An evidently relieved Asheton Weekes greeted him as they trotted into the stable yard to the rear of the house.
‘Thank heavens you’re safe, Charles.’
‘What’s the matter?’
‘I need to show you. Down by the boathouse.’
‘This is Sears. I’ll need to let Annie know he’ll be staying the night. You go ahead, Weekes, I’ll follow.’
‘Very well, Charles, but it’s important.’
Asheton Weekes stood watching a piece of driftwood as it tapped against a stone by the water’s edge. A chilly breeze from the north, a sure sign of winter’s approach, troubled the waters of the lough. He was troubled himself by recent events – Charles’ intimidation of his tenants, the threats and the imminence of the evictions, abruptly brought into focus by the arrival of the process-server. He feared greatly t
hat violence might ensue in the coming days, his worry heightened by the message left for them during the night.
He turned and looked towards the house and ruins of the castle beyond. The house had stood here for just forty years. The castle, he’d learned, had been there since the fifteenth century, home of the de Burgo or Burke family of nobles.
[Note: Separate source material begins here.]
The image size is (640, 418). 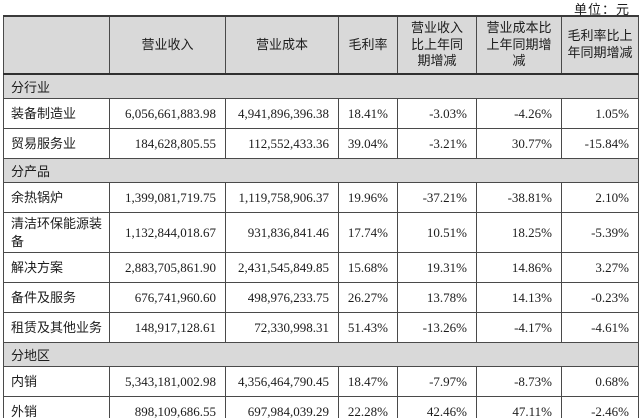 I want to click on cell-margin: 15.68%, so click(x=368, y=268).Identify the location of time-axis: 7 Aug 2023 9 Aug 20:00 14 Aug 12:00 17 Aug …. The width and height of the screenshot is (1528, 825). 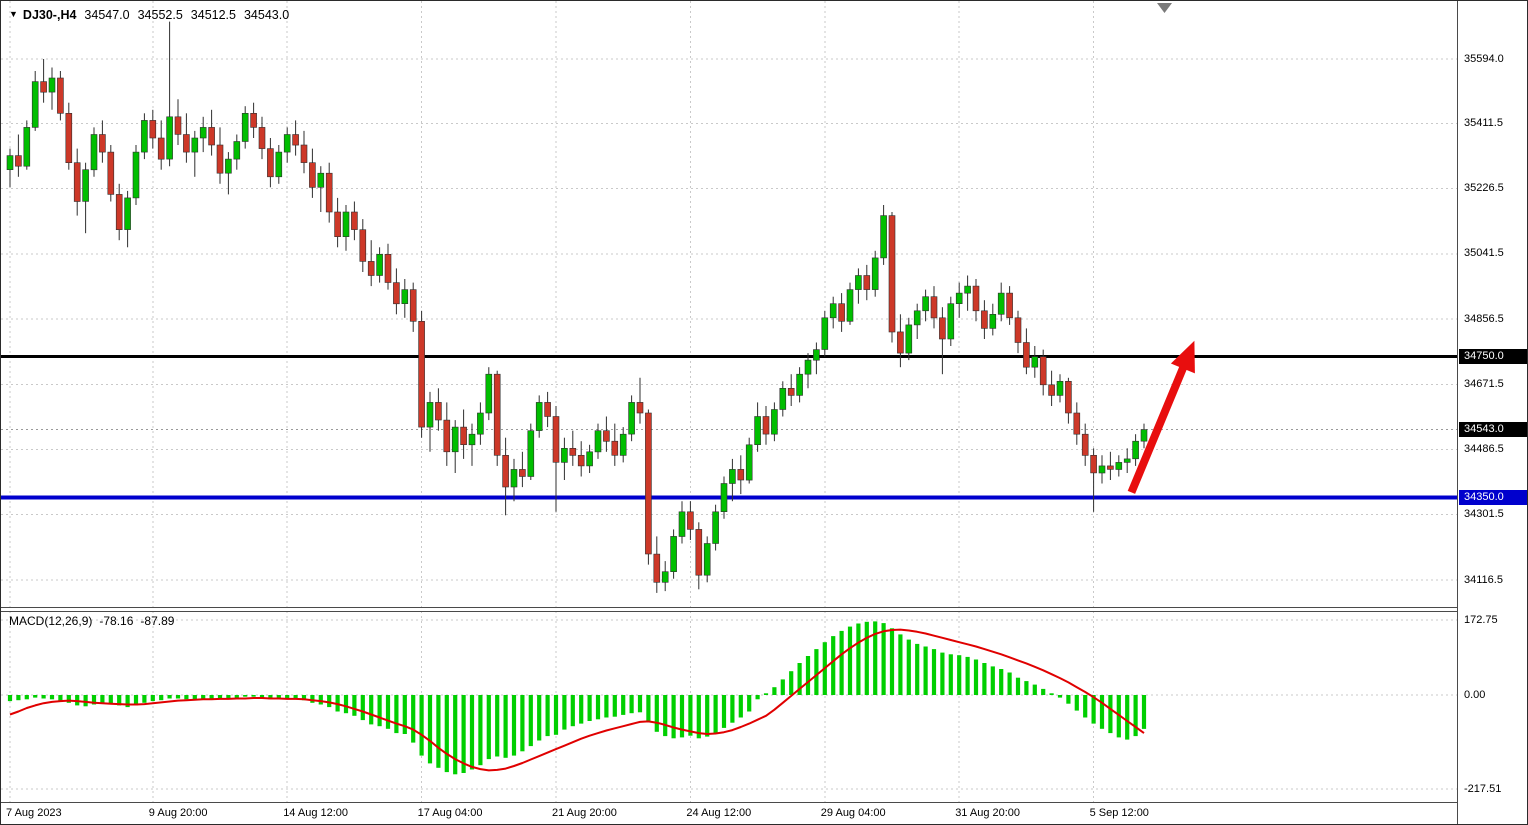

Indeed, the remnants of the fireplace still bore the inscription ‘Thomas Burke 1618’. He pondered the transience of man, of families, even of dynasties, as he stared at the ivy-covered ruin. The castle had endured for centuries until it finally had fallen victim to new ways and new rulers, and he wondered how long the power that the Captain currently enjoyed might prevail. As the door to the house opened and Boycott approached, he had a disturbing vision of Lough Mask House similarly covered in clawing wild ivy, an empty shell within. He shivered and pulled his jacket tighter against the wind.
‘I thought you’d forgotten,’ Weekes said. He’d been waiting fifteen minutes.
‘Annie kicked up a fuss because I hadn’t informed her I was bringing a house guest for the night. Honestly, women. As if I haven’t sufficient to trouble me. So, what is it that demands my attention?’
‘Over here. I found it this morning just after you’d left.’
They walked towards the large wooden boathouse that housed a couple of boats used primarily for leisure. As they rounded it Weekes pointed to a mound of freshly dug earth, crafted to resemble a grave, at the head of which stood a crudely assembled cross bearing the name ‘Boycott’.
‘They must have done it during the night,’ Weekes said grimly.
Boycott poked at the earth with his cane. ‘Huh. I’ve seen this type of thing before. Remember, they dug a hole in the ground last year and sent me drawings of coffins. If the ruffians put as much labour into their farms they’d have no trouble paying their rent.’